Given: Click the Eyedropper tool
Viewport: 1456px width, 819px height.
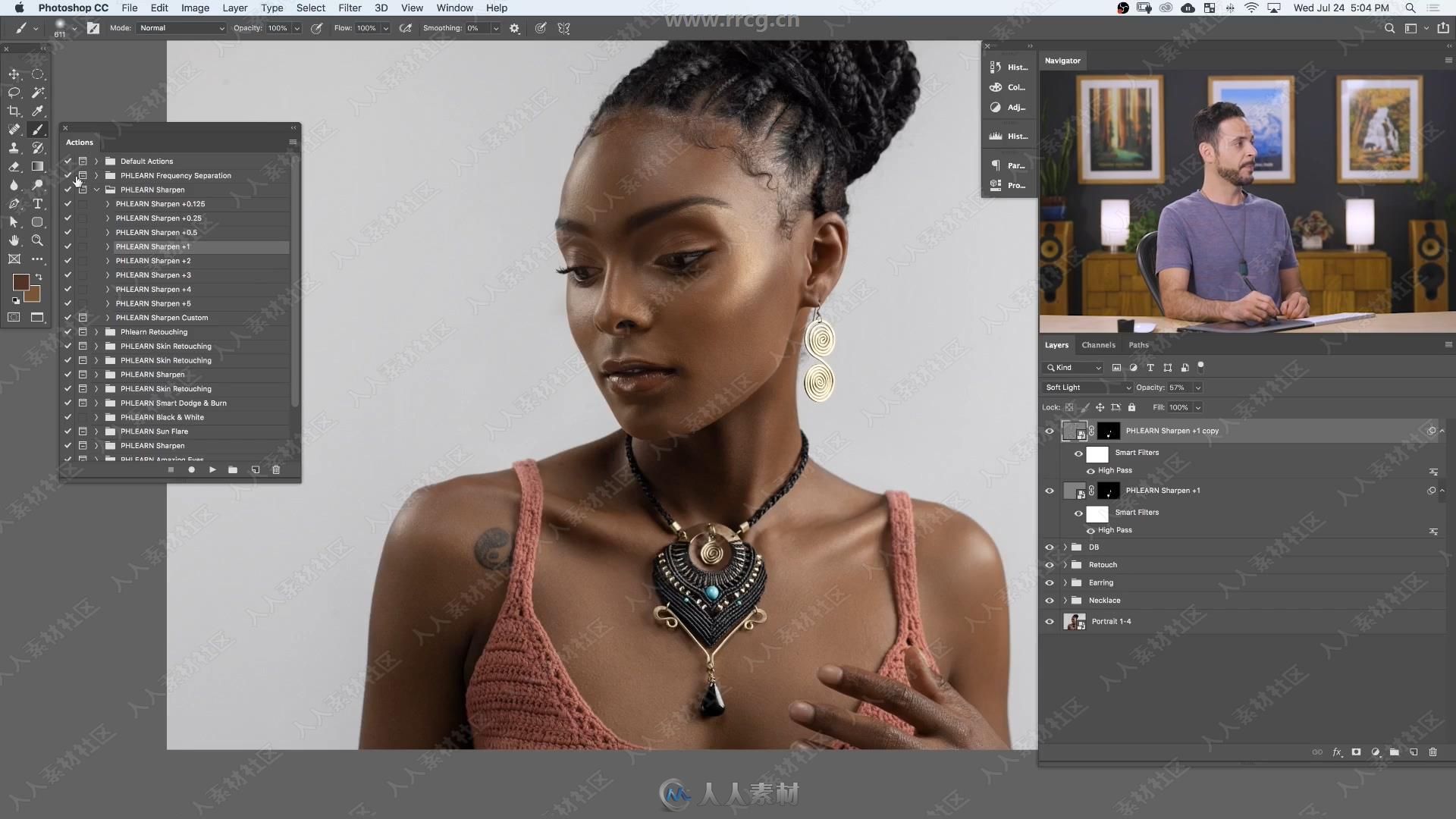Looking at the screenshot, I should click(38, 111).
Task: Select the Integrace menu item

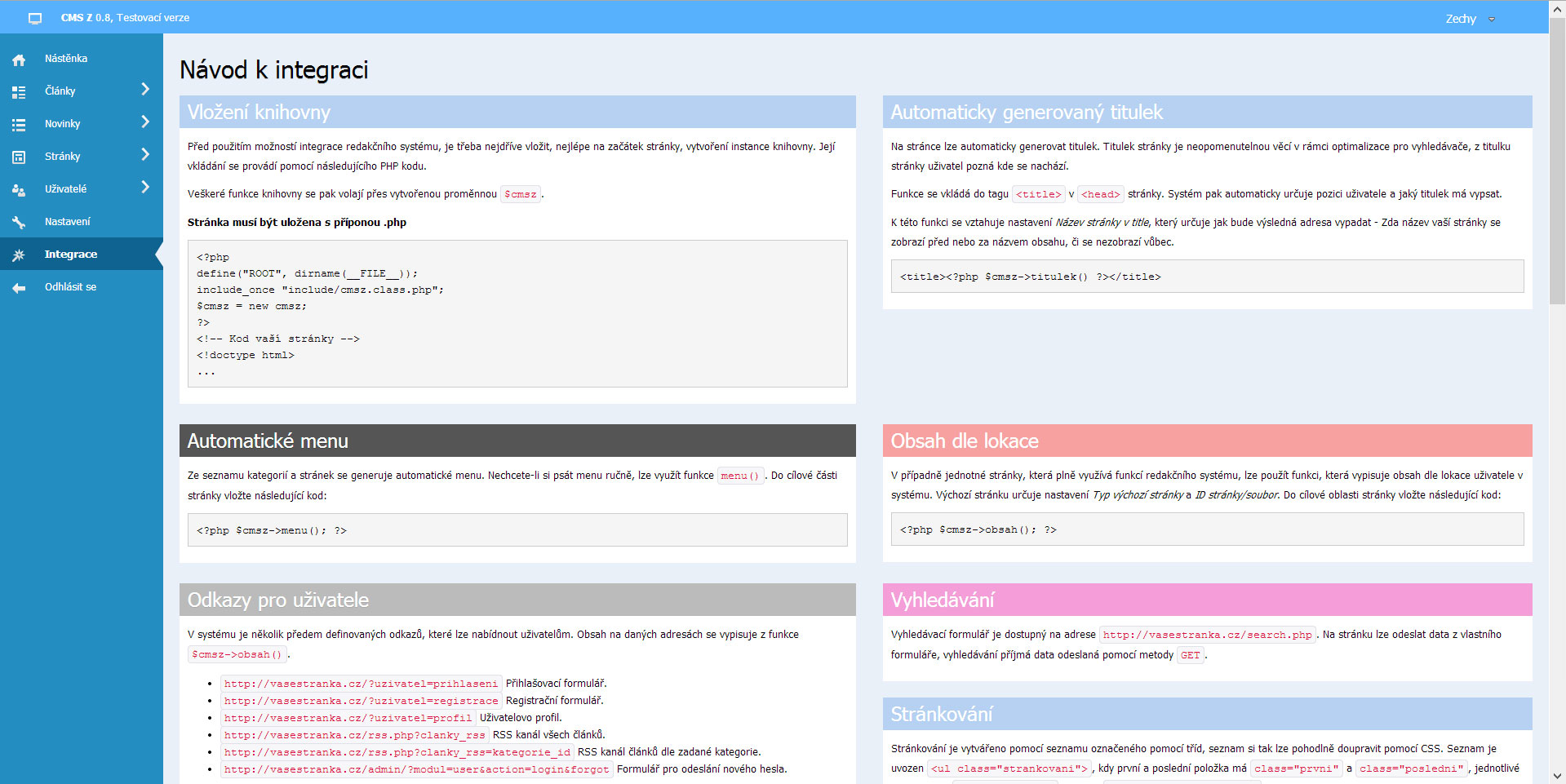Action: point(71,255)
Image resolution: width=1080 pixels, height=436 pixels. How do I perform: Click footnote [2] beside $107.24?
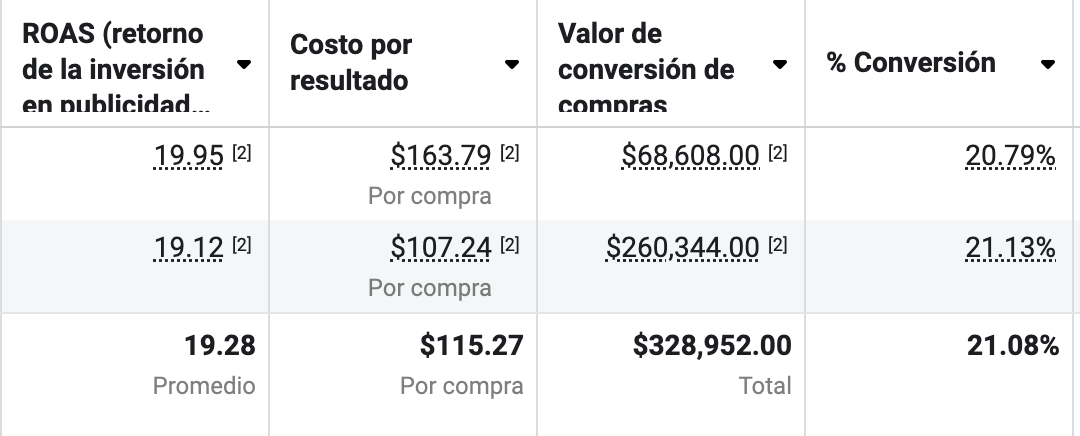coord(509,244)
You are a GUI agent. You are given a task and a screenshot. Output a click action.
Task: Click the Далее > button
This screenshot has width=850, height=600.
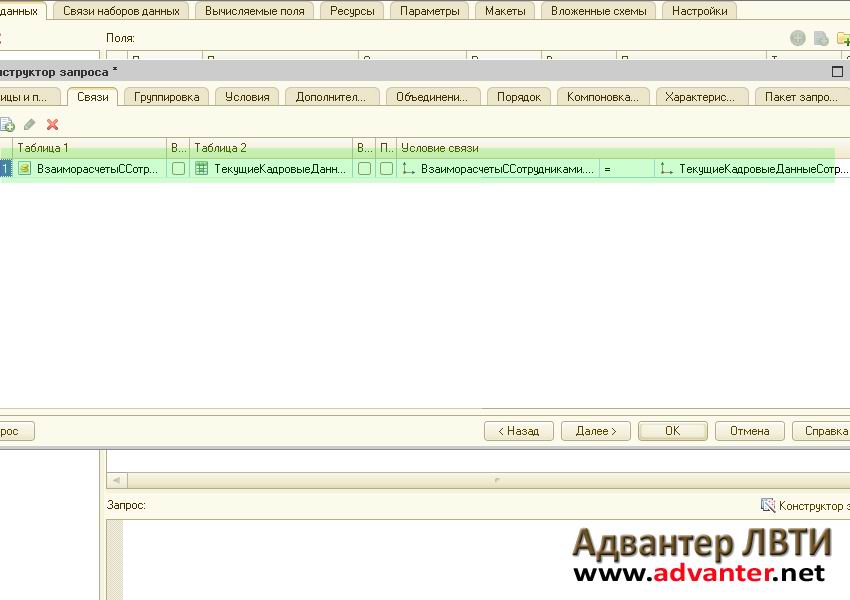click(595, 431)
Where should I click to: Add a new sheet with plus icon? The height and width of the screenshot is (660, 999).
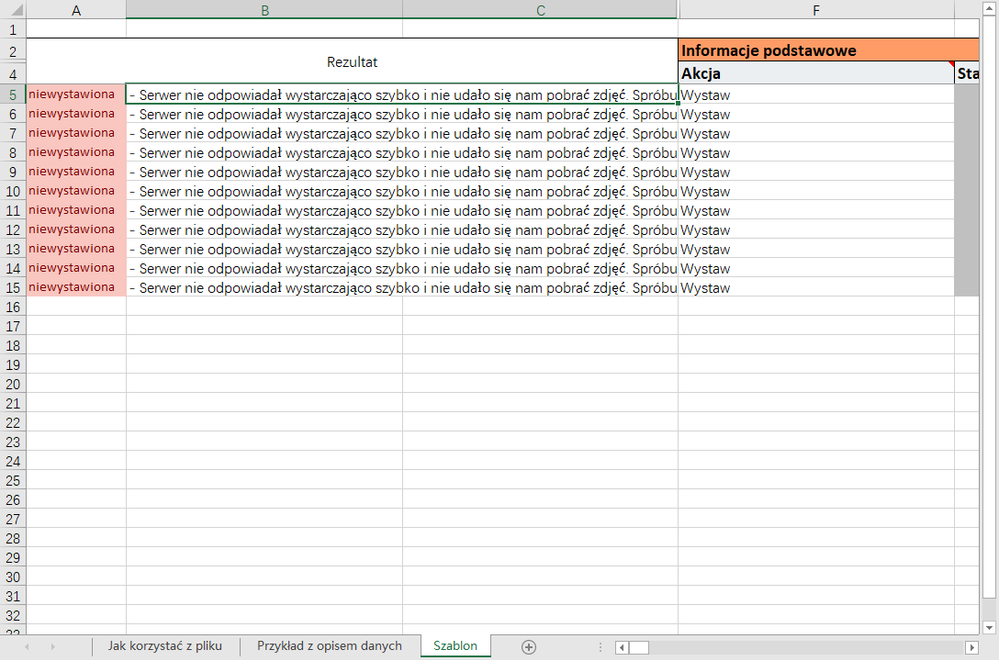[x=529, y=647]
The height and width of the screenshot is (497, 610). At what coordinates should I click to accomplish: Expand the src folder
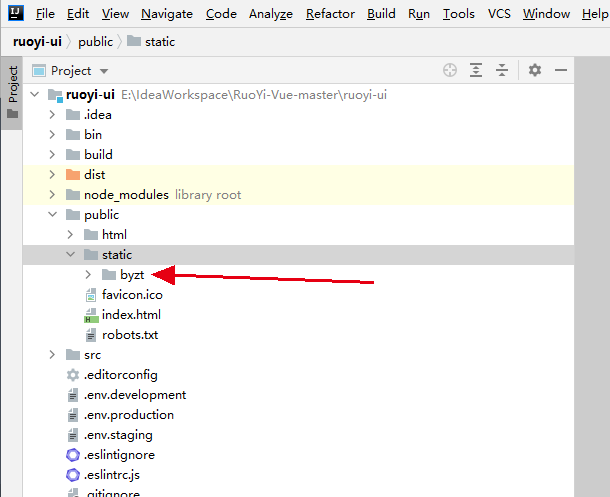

=-=-=-=-=

▸ What is needed
Give every entry again verbatim, with no pictures.

▸ Task solution
Given: Click the Eyedropper tool
Viewport: 1456px width, 819px height.
Looking at the screenshot, I should click(38, 111).
Task: Select the Integrace menu item

Action: point(71,255)
Image resolution: width=1080 pixels, height=436 pixels. How do I perform: Click footnote [2] beside $107.24?
coord(509,244)
You are a GUI agent. You are given a task and a screenshot. Output a click action.
Task: Click the Далее > button
This screenshot has width=850, height=600.
click(595, 431)
Where should I click to: Add a new sheet with plus icon? The height and width of the screenshot is (660, 999).
[x=529, y=647]
The height and width of the screenshot is (497, 610). At what coordinates should I click to accomplish: Expand the src folder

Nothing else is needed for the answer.